# Not only sulfuric acid



## zebulon (Feb 26, 2013)

Hi
In a local store i found some drain opener.
The label says sulfuric acid over 98%.
But the label says there is some But-2-yne-1,4-diol (1,4-dihydroxybut-2-yne) around 2.5%.
Could i use this product in a sulfuric cell to strip gold?
Thanks
Zed


----------



## NobleMetalWorks (Feb 26, 2013)

dihydroxybut-2-yne is used as an anti corrosion agent so when the sulfuric acid drain cleaner is put into pipes that are metal, the dihydroxybut-2-yne acts as an inhibitor so that the sulfuric acid doesn't eat away the metal pipes. In this way, the sulfuric acid only reacts with the organic material that is blocking your pipes.

If you can figure out a way to separate the two, then you would have a usable form of sulfuric acid. If not, I am not sure if dihydroxbut-2-yne will inhibit the creation of persulfuric acid at the anode, nor how it might react with the persulfuric acid. It's the persulfuric acid created at the anode when electricity is put to the cell that dissolves gold.

Personally I wouldn't play around with dihydroxybut-2-yne in a sulfuric cell unless I knew definitively that it wouldn't case some weird reaction when electricity is put to the stripping cell. If if even just made the sulfuric acid splatter, it could be very bad for anyone standing around, or any organic material in lands on.

I hope someone does know more about this and can post definitively what the reaction might be, or why it may or may not work or be a good idea.

Scott


----------



## butcher (Feb 26, 2013)

But-2-yne-1,4-diol (1,4-dihydroxybut-2-yne)
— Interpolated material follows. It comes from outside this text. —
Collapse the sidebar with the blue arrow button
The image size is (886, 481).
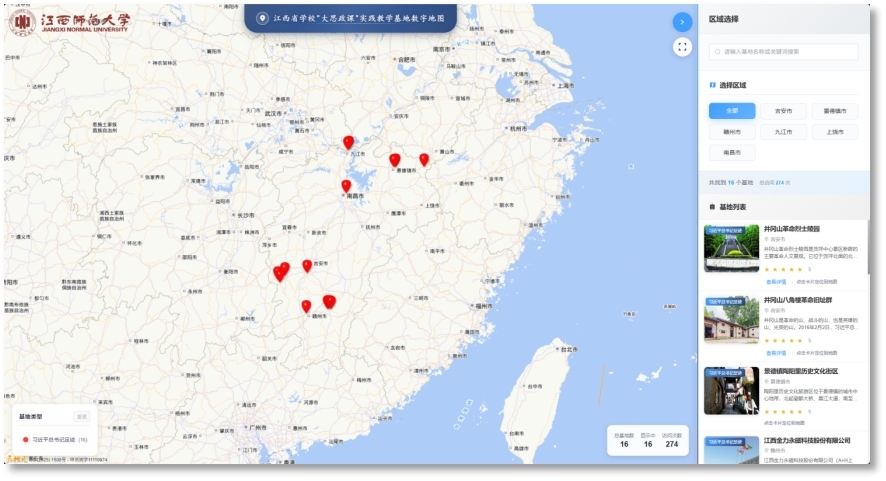[x=682, y=21]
http://fr.wikipedia.org/wiki/But-2-yne-1,4-diol

This sounds like some type of organic additive, C4H6O2, methyl benzene sulfonate? my access to the intranet is limited (bad connection) so I could not search more on this additive. 
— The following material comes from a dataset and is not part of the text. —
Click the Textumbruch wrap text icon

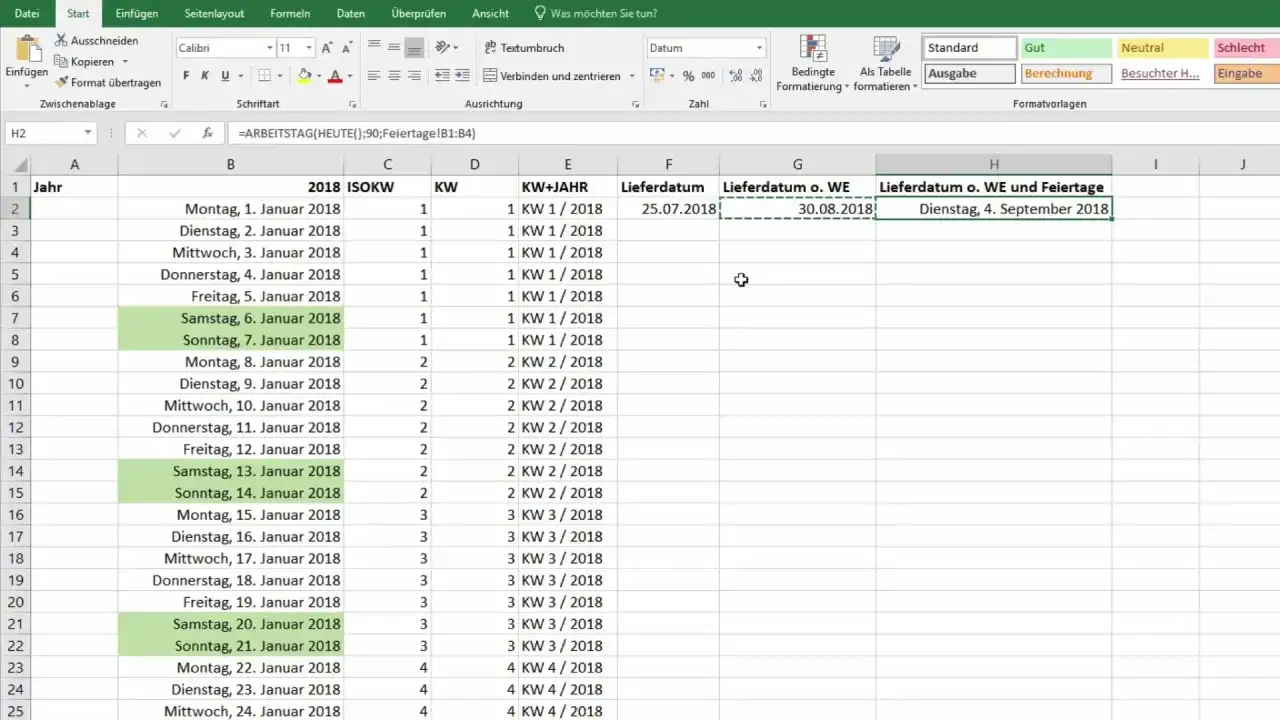[x=490, y=48]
I am not sure what that additive is (kind of looks like a sugar?), personally I would try the sulfuric acid as the additive is such a small proportion, this could be the same the same sulfuric acid as many of us use now, do you have a company brand name, and the country you buy it in?


----------



## zebulon (Feb 26, 2013)

Thank for the quick replies.
The drain opener is here:
http://www.starwax.fr/proprete-de-la-maison/wc/details/49/229/Deboucheur-professionnel-WC.html
Buy in France.
Zed


----------



## butcher (Feb 26, 2013)

can you get MSDS in your language and English so I could read?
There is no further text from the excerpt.